Friday, February 18, 2011

Welcome to the Home of Merengue and Bachata!

Luperón, República Dominicana - First off I want to thank everyone who has been reading the blog and following along in our journey.  It is nice to know you are with us in spirit.  We have received many emails from our friends in Chicago who have given us various accounts of “surviving” the recent blizzard.  It sounds like it’s been a difficult winter, to say the least… and perhaps after looking at the blog and the pictures one might feel a little frustrated to be back in Chicago.  Because of this, I do feel compelled to share a few “negatives” of our trip, so you know that even in paradise we too have our own challenges.

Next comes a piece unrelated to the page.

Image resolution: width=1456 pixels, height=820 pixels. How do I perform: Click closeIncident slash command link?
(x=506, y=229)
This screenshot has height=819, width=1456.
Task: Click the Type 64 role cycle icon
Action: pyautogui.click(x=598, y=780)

Even though one of my new years’ resolutions was to focus on the positive, here goes:  “BEGONIA: True Hollywood Story.”
FOOD:  I can’t tell you how expensive food has been all throughout the Bahamas.  This is because not much is grown locally.  I always had pictured a tropical abundance of fruits, but in reality, the Bahamas is quite arid and barren for farming, so everything is “imported.”  This means then that you pay $1 for one orange, or one apple or banana!  It means that on a night we decided to “splurge” and eat pizza out, we were charged $24 for a rinky-dinky little cheese pizza that normally would be for only ONE person.  I can’t tell you how much I crave my fresh spinach smoothies, and salads.  We have been eating a lot of our canned veggies and whenever the kids eat fruit on the boat, I have to inspect it before they throw any peel or skins or cores in the water to make sure they have eaten every little morsel!  We are a little sick of canned tuna, but here in the DR, food is plentiful and more affordable.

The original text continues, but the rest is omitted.